Self-restricting parasites
For parasitic plants it is a disadvantage if they all latch on the same host. Now Swedish and Japanese researchers show in PNAS that some parasitic plants at least can control this.
Worldwide there are lots of parasitic plants. Plants that latch on and infect a host plant so they can siphon off nutrients. In this regard it is a disadvantage for parasitic plants to latch on the same host. But up till now not much was known if parasitic plants control their numbers like symbionts do. This the researchers decided to investigate.

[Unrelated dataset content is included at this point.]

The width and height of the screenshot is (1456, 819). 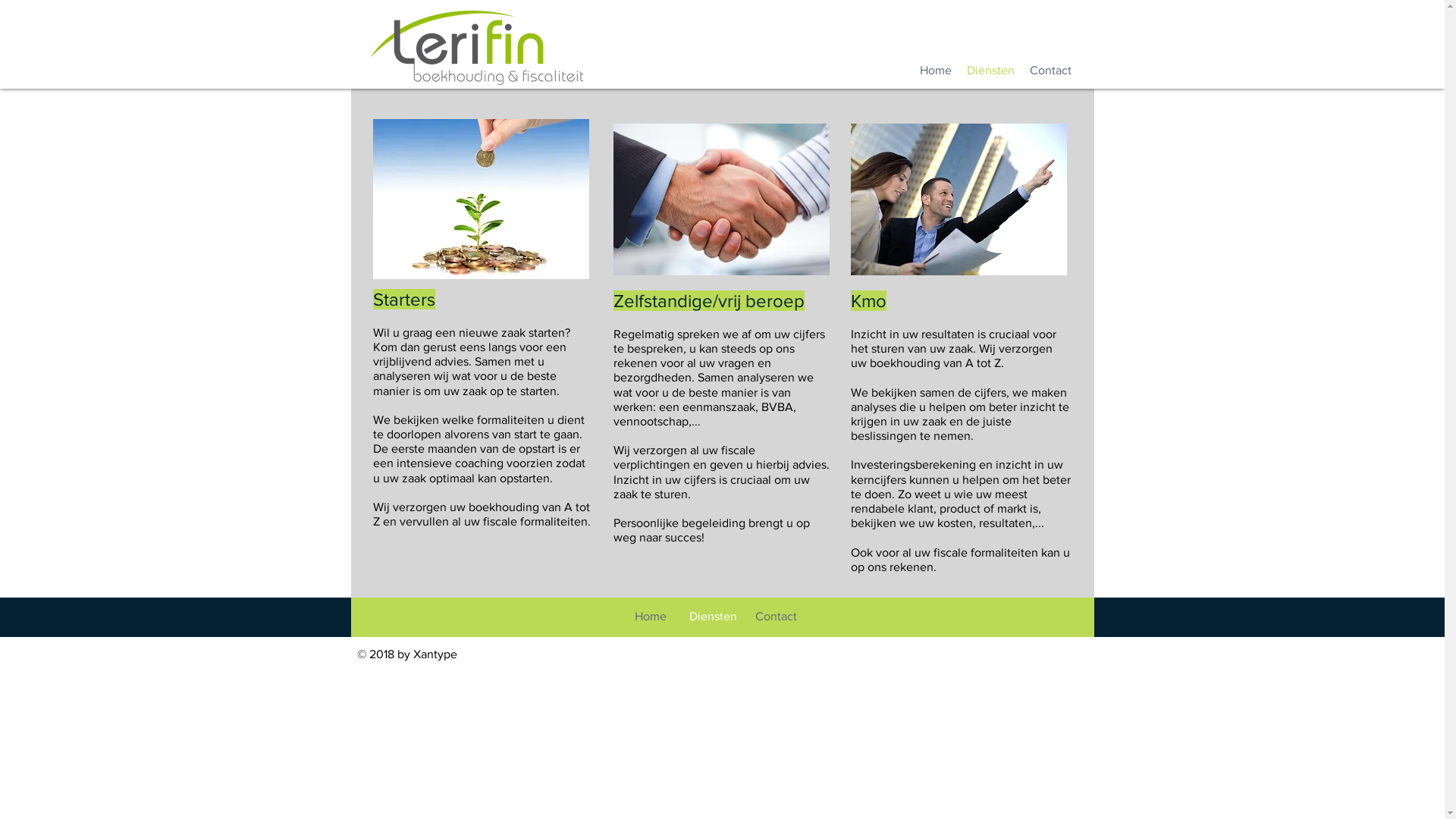 I want to click on 'Contact', so click(x=776, y=617).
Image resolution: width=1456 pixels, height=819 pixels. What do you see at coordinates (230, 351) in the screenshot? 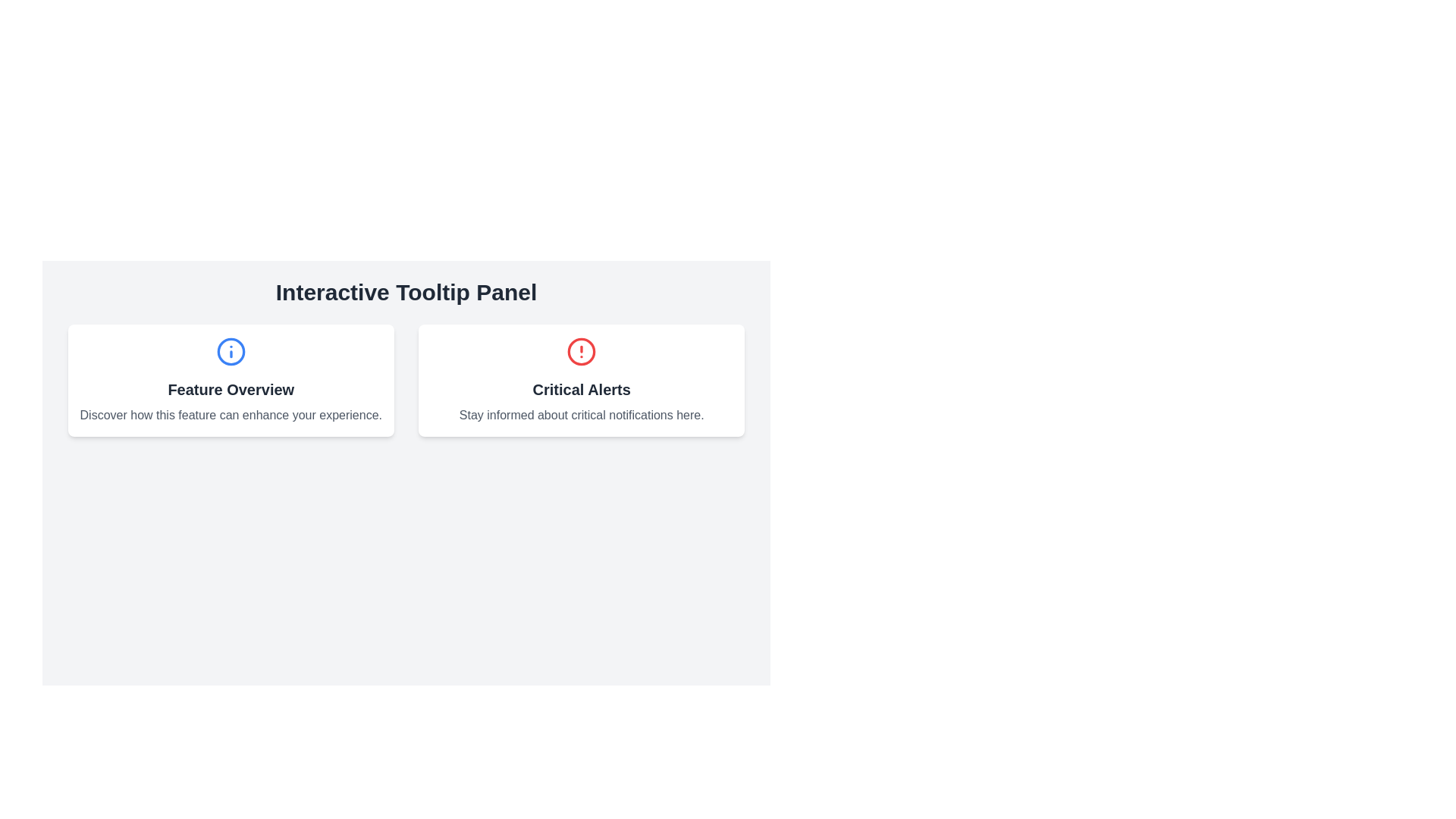
I see `the informational indicator icon located at the top center of the left card in the 'Interactive Tooltip Panel'` at bounding box center [230, 351].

Doing so led to the finding that Phtheirospermum japonicum parasites that got to an already infected plant had less chance of successful latching on. How later they arrived, how smaller their change of success.
Cytokinin from Phtheirospermum japonicum halts late arriving parasites
Subsequently the researchers searched for the signal that reduces the chance of success for the late arrivals. For this, they analysed which genes were activated in Phtheirospermum japonicum after infecting its host. Which it turned out to be mostly genes involved in the production of the hormone cytokinin.
With help of a cytokinin biosensor the researchers subsequently see that the host plant has more cytokinin in its roots above the infection site and in its shoots. In addition, the researchers noticed that when they applied cytokinin locally on the roots, that this inhibited the infection by Phtheirospermum japonicum.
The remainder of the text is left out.